Abrahamsen Left Alone Winter and Winter 9102872

Hans Abrahamsen (b.1952)
Ten Sinfonias for orchestra (2010)
Left, Alone for piano left hand and orchestra (2014-2015)
Two Pieces in Slow Time for brass and percussion (1998-1989)
Tamara Stefanovich (piano)
WDR Sinfonieorchester Köln/Peter Rundel, Mariano Chiacchiarini
rec. live, 2014-22, Philharmonie, Cologne; WDR Funkhaus, Klaus-von-Bismark-Saal, Cologne
Winter & Winter 910 287-2 [49]

Hans Abrahamsen’s accomplishments include the extraordinary Let me tell you for soprano and orchestra, inspired by Shakespeare’s Ophelia. I was knocked sideways in the 1970s when I heard his 1973 orchestral piece Stratifications.

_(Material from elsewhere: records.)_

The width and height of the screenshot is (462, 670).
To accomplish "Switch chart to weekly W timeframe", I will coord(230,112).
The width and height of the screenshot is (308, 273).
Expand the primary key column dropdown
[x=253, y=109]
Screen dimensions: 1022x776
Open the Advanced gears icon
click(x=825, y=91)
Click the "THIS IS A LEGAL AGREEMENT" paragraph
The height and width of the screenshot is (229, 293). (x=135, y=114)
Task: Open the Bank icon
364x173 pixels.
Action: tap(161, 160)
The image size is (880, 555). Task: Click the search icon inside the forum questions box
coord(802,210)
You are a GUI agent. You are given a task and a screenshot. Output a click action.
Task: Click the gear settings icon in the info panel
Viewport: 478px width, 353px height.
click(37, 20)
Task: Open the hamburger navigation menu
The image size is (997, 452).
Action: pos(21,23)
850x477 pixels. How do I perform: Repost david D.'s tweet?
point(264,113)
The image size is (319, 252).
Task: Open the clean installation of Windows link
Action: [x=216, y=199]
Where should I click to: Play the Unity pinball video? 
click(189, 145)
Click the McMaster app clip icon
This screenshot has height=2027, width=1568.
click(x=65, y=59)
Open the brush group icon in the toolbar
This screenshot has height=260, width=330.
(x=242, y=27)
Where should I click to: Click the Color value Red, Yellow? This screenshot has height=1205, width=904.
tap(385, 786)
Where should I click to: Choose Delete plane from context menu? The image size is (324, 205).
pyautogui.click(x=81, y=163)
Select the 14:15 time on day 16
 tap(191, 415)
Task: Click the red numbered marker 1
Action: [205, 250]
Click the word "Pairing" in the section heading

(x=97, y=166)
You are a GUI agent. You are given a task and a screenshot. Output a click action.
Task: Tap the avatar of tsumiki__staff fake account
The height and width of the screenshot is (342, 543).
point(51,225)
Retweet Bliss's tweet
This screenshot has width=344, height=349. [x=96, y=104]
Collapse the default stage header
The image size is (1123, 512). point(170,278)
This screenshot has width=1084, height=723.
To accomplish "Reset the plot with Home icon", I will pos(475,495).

This programme starts many years later in his development. In the earliest work here, Two Pieces in Slow Time, the composer tells us of his fascination with time. He writes in the booklet: “in the first piece time moves forward and in the second time moves backwards”. Sadly, I cannot hear this. He also admits that the piece developed in his mind during a dry creative period, when he often looked back and developed older works. This score emerged from two piano works from a set of Ten Studies composed mostly in the 1980s. They are quite imposing and elemental. Their place in a concert programme might be difficult to determine.

The Ten Sinfonias also emerged from an earlier work, the 1973 String subtitled Ten Preludes. The music aims towards C major, rather than starting in that key, as did Bach and Chopin. Abrahamsen’s first Sinfonia is in no particular key. The tenth is a brief neo-baroque fanfare-style type piece in C, marked Presto con spirito. He further emphasises those characteristics: he includes in his limited orchestration horns and trumpets in C and just oboes and bassoons in the woodwind. So, what we might call the overall tonal structure supplies the formal structure of this highly satisfactory work.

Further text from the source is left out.